Hereafter, the granulocytes were stained with mAbs that specifically recognize neutrophils and eosinophils. We used CD16b (expressed on neutrophils and basophils but not eosinophils), and CD49d (expressed on eosinophils but not on mature neutrophils) to classify cells isolated from two SCN1 patients. In agreement with the above results, a large proportion (~ 90%) of the SCN1 granulocytes were eosinophils (CD16b⁻CD49d⁺; Fig. 2a). In addition, isolated granulocytes from one SCN1 patients were also stained with a series of mAbs; CD45, CD11b, and CD15 that recognize both cell types, but also neutrophil-specific CD16 and eosinophil-specific Siglec-8 and CCR3. Our data show that the majority of CD45⁺CD11b⁺ granulocytes from SCN1 patients were CD15⁺CD16⁻. Further analysis of this population revealed high expression of CCR3 and Siglec-8, strongly signifying an enrichment of eosinophils with almost no neutrophils in granulocyte samples from the SCN1 patients (Fig. 2b). We also collected PBMCs and noticed that only 1% of the cells in the PBMCs were granulocytes (CD45⁺CD11b⁺CD14⁻), and that the majority of these (79%) were eosinophils (CD45⁺CD11b⁺; CD14⁻CD15⁺; CCR3⁺CD16⁻) and not neutrophils (Fig. 2c). Meanwhile, the percentage of the monocytes (CD45⁺CD11b⁺CD14⁺) were higher in the PBMCs of patients compared with those from controls (Fig. 2c), corroborating the data in Table 2. Taken together, these data support the blood smear-based cell counting (Fig. 1c) showing that eosinophils are the dominating granulocytes in the blood of SCN1 patients.

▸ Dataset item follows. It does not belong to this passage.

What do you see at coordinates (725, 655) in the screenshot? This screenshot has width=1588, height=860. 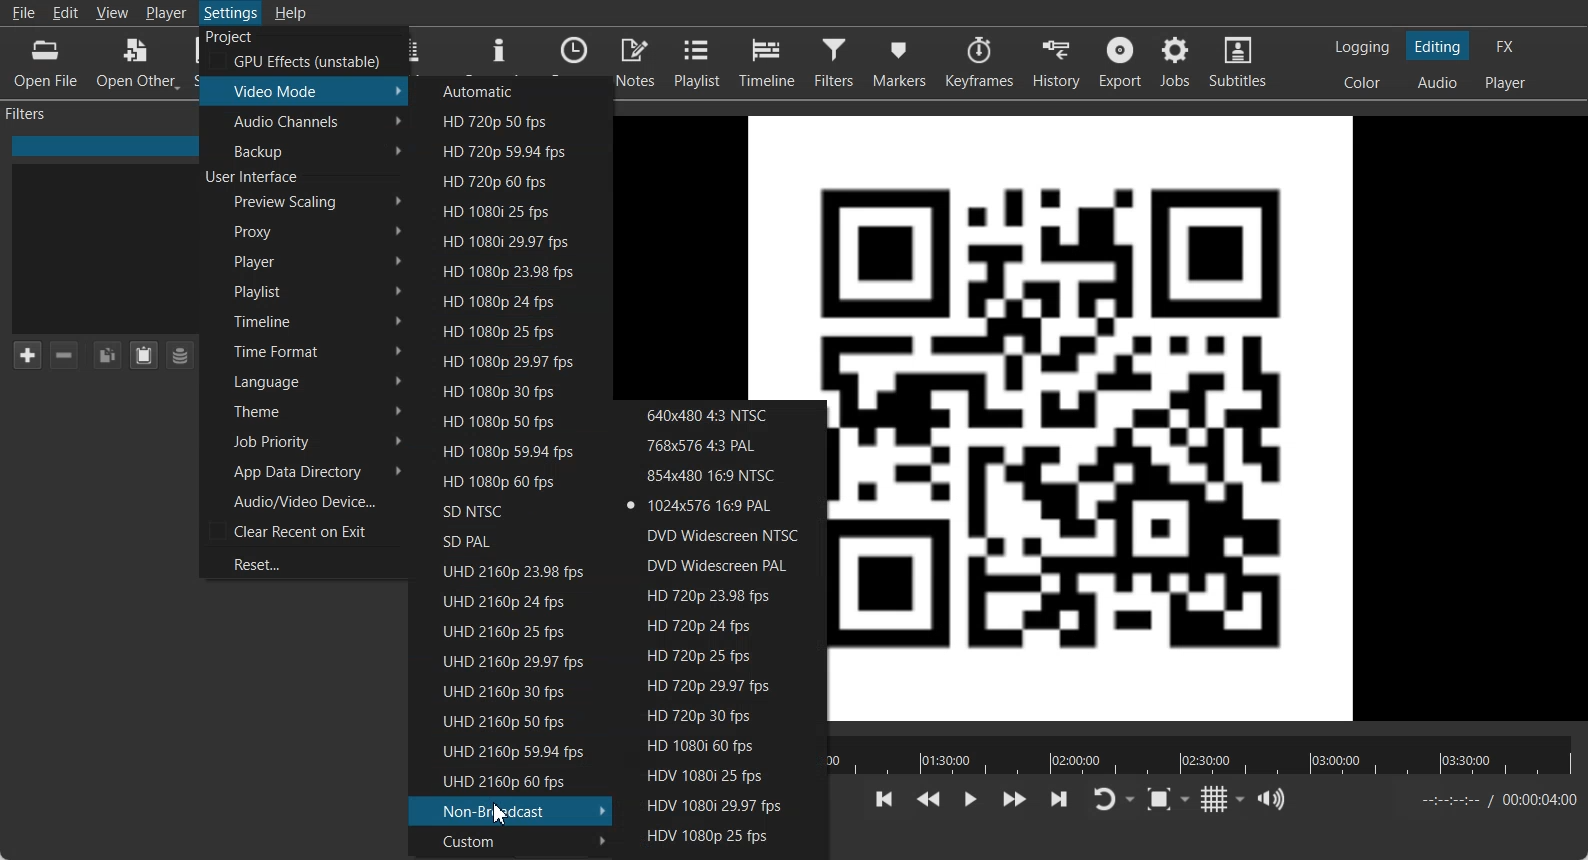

We next examined the function of the Ficoll-Paque enriched SCN1 granulocytes by measuring their capacity to generate the NADPH-oxidase derived ROS [19, 24]. Activation of granulocytes is associated with an increase in cellular consumption of molecular oxygen to generate highly reactive ROS through the NADPH-oxidase. ROS are not only strong bactericidal substances, but may also cause tissue damage and act as signaling molecules [19]. The Ficoll-Paque enriched SCN1 granulocytes released significantly higher amounts of extracellular ROS upon PMA stimulation (Fig. 3a-b), whereas the levels of PMA-induced intracellular ROS were significantly lower in SCN1 granulocytes as compared to that of the control granulocytes (Fig. 3c-d). Intracellular ROS production was further examined using ionomycin, a calcium ionophore that predominantly induces a translocation of cytosolic components of the NADPH-oxidase to the neutrophil granule membrane resulting in intracellular ROS production [25]. Our data clearly show that SCN1 granulocytes did not respond to ionomycin, unlike the control granulocytes (Fig. 3e-f). To examine if this was due to the fact that control granulocytes are dominated by neutrophils, and SCN1 granulocytes by eosinophils, we tested purified eosinophils obtained from healthy blood donors. The purified eosinophils, characterized by May-Grünwald/Giemsa staining (Fig. 4a), and auto fluorescence (Fig. 4b), also showed increased PMA-induced extracellular ROS production (Figs. 4c-d). In addition, purified control eosinophils displayed decreased PMA-induced intracellular ROS (Fig. 4e-f) and diminished ionomycin-induced intracellular ROS-production (Fig. 4g-h). That is, the ROS profile from purified control eosinophils was strikingly similar to the SCN1 granulocytes. In addition, the fact that ionomycin provoked normal intracellular ROS production in granulocytes isolated from the SCN4 patient (Fig. 5d) that primarily contained neutrophils (Fig. 5c), further supports the suggested difference regarding NADPH-oxidase activity between neutrophils and eosinophils. Also, when stimulating the SCN4 patients’ granulocytes with PMA the intracellular ROS was somewhat higher (Fig. 5e) and extracellular ROS somewhat lower (Fig. 5f) as compared to controls, i.e., in opposite to both SCN1 granulocytes (Fig. 3a-d) and purified eosinophils (Fig. 4e-h).

Taken together, these data not only confirm a dominance of eosinophils instead of neutrophils in the granulocyte population of SCN1 patients, but also show a normal NADPH-oxidase activity of SCN1 eosinophils.